Autonomous underwater vehicle (AUV) Bluefin-21, JACC said, had scoured more than 850 square kilometres of ocean floor in the search zone and found no sign of aircraft debris since it was deployed on April 15.
"Yesterday (Wednesday) afternoon, Bluefin-21 completed its last mission, having searched the remaining areas in the vicinity where acoustic signals had been detected early last month by a Towed Pinger Locator (TPL) deployed from defence vessel Ocean Shield.
"The data from the mission has been analysed. JACC can advise that no sign of aircraft debris has been found by the AUV since it joined the search effort.
"ATSB has advised that the search in the vicinity can be considered complete and, in its professional judgment, the area can be ruled out as the final resting place of MH370."

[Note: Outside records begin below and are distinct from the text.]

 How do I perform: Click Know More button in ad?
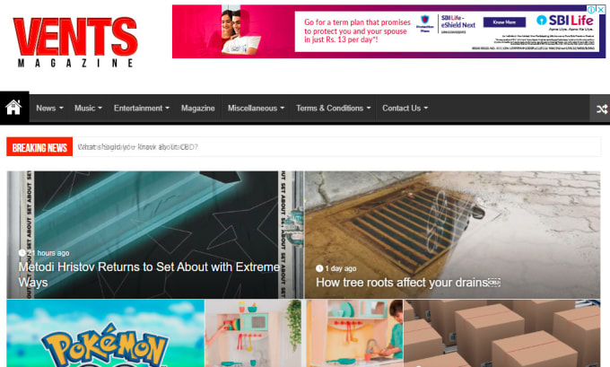504,22
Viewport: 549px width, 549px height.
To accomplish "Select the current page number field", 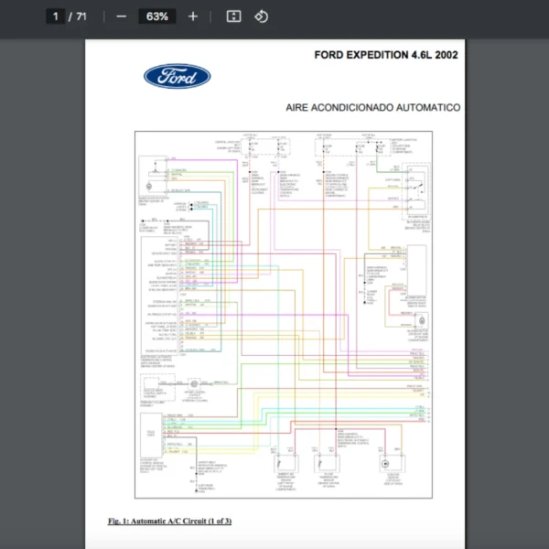I will pos(57,16).
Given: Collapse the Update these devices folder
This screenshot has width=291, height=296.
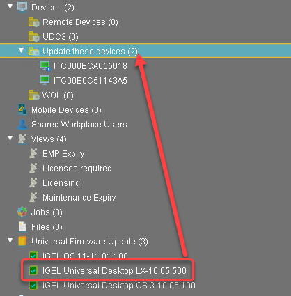Looking at the screenshot, I should click(x=22, y=50).
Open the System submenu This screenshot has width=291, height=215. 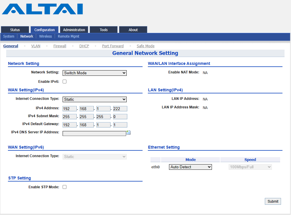[x=9, y=36]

MH370’s communication logs from British satellite operator AFP pic
Ocean Shield has left the search zone for the Royal Australian Navy's Fleet Base West in west Australia.
JACC did not elaborate if the acoustic signals detected had come from MH370's black box, as has been disputed by several international media outlets.
Hours before the statement was issued, CNN published a report, quoting United States Navy deputy director of ocean engineering Michael Dean as saying: "Our best theory at this point is that (the pings were) likely sounds produced by the ship... or the TPL's electronics."
US Navy official Chris Johnson told Bloomberg that the comments were "speculative and premature".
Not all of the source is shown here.